DATA SUPPLIED:
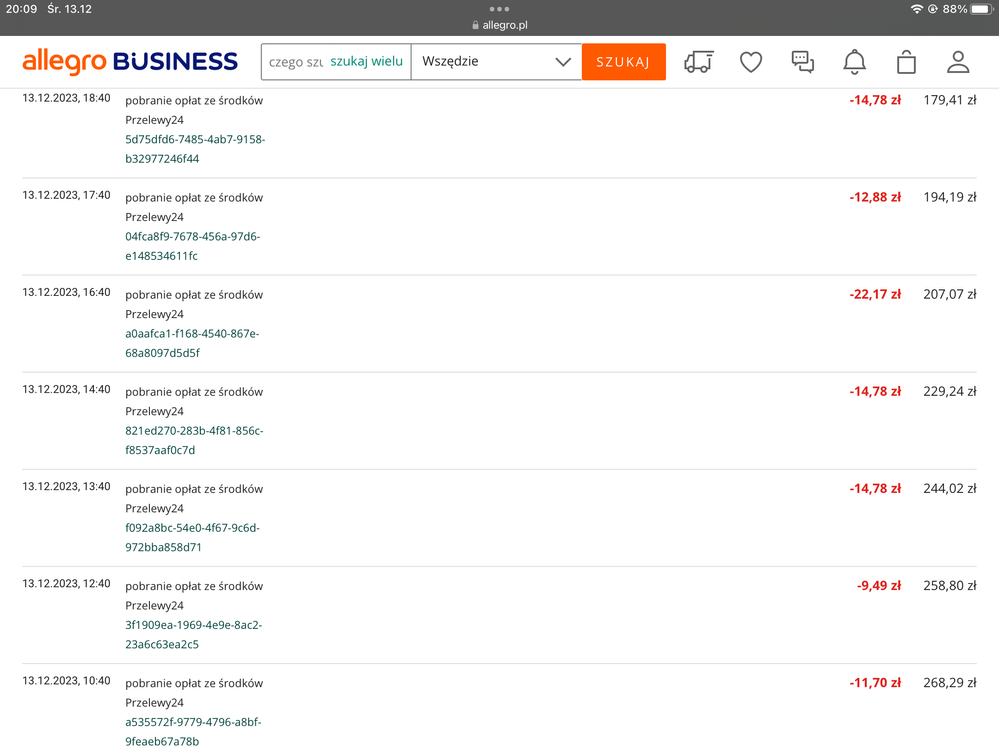The width and height of the screenshot is (999, 749).
Task: Click the 'szukaj wielu' link
Action: point(366,62)
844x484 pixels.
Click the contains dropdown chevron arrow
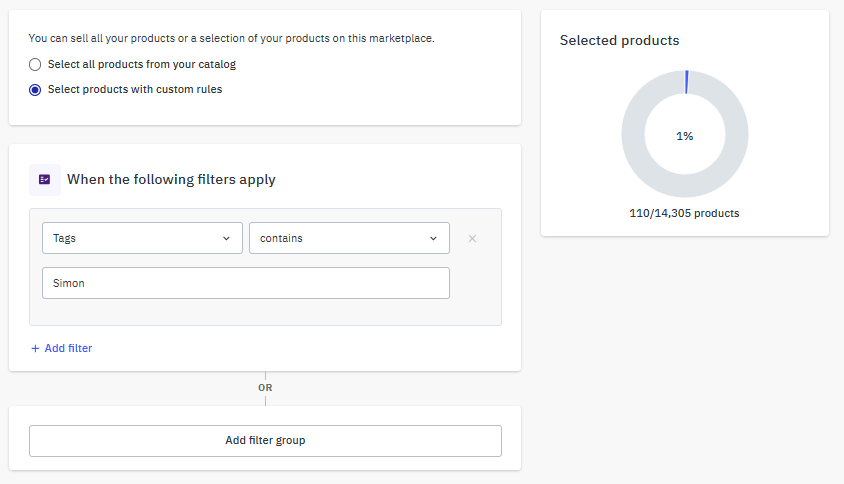click(x=433, y=239)
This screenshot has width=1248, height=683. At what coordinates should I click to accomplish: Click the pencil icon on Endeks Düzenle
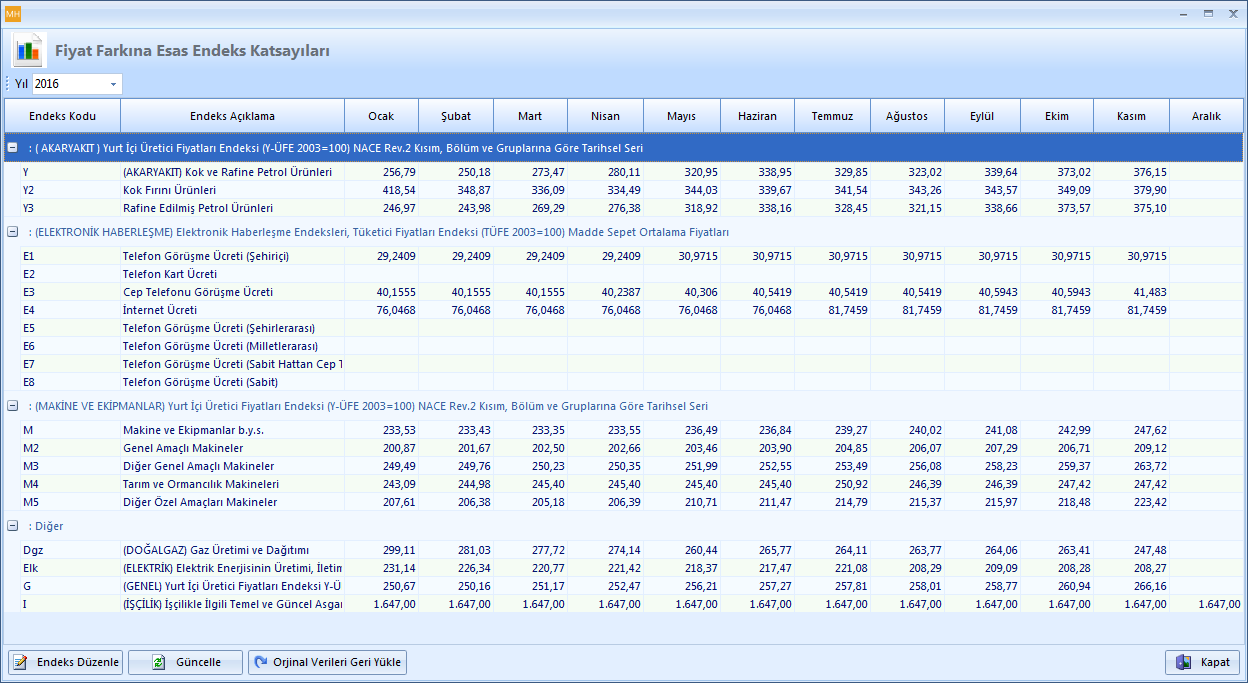21,662
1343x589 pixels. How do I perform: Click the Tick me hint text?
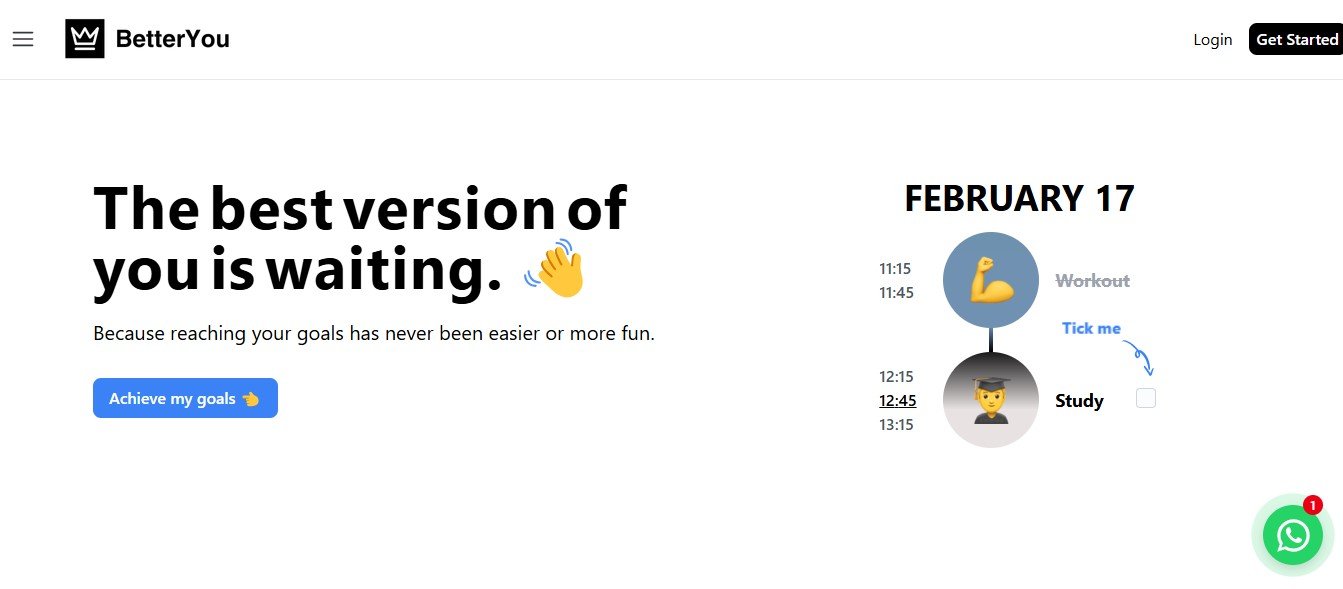(x=1091, y=328)
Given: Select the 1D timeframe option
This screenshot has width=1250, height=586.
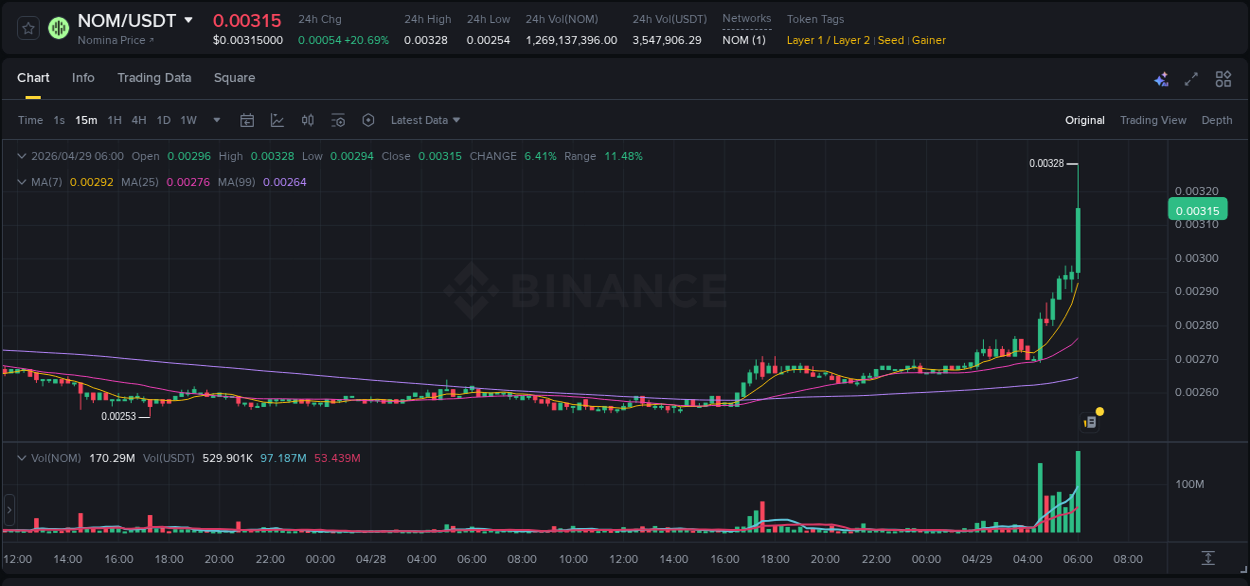Looking at the screenshot, I should click(163, 120).
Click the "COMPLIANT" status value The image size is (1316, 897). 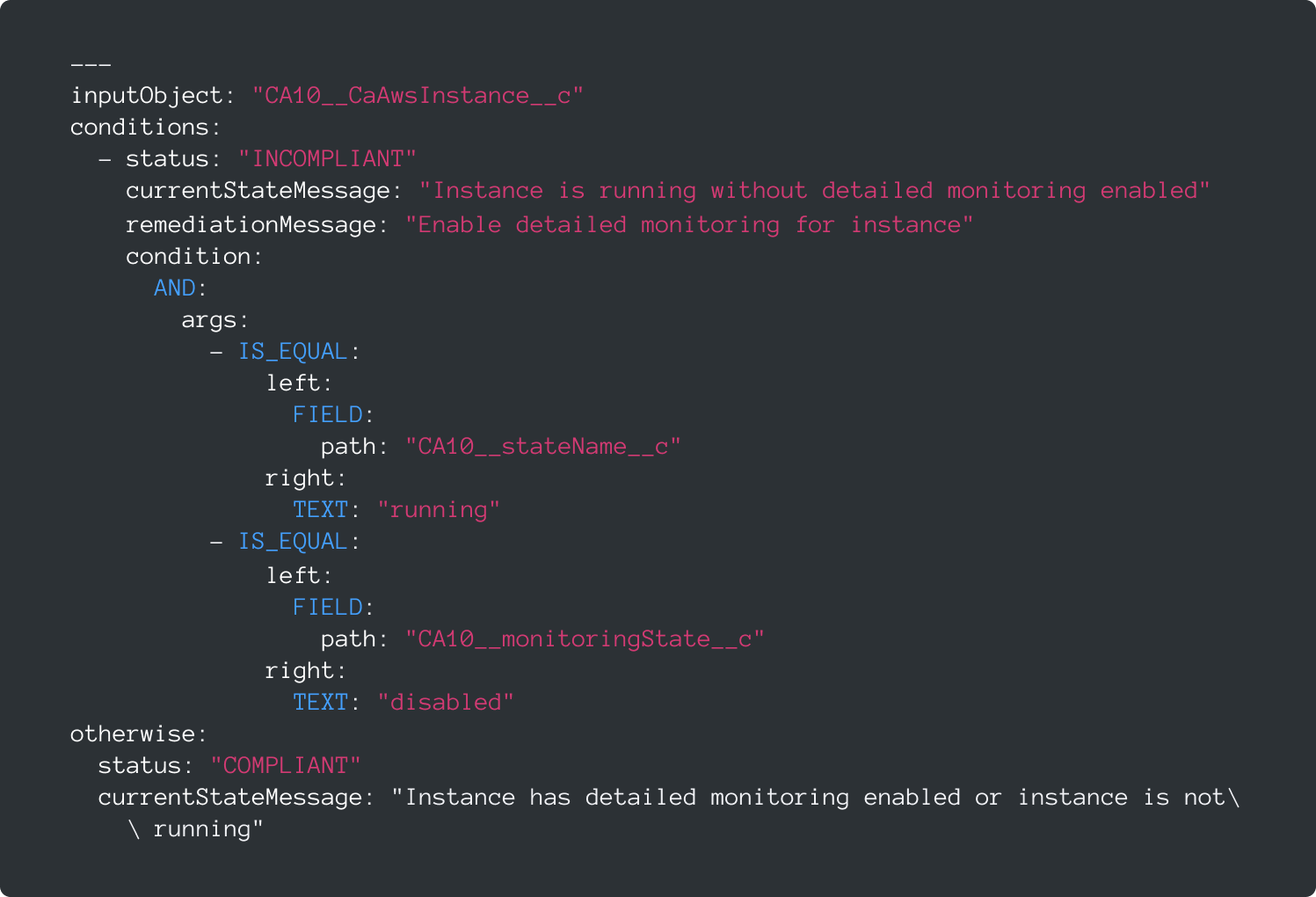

YOUR TASK: Everything from the line with "This screenshot has width=1248, height=683." through the end of the records above, both ends included, is to be reproduced exactly, and nothing outside that span; the pictures are to be dropped.

COMPLETED EXERCISE:
This screenshot has width=1248, height=683. At what coordinates should I click to accomplish: Click the pencil icon on Endeks Düzenle
21,662
1343x589 pixels. How do I perform: Click the Tick me hint text?
(x=1091, y=328)
Given: Select the 1D timeframe option
This screenshot has width=1250, height=586.
Looking at the screenshot, I should click(163, 120).
Click the "COMPLIANT" status value The image size is (1316, 897). 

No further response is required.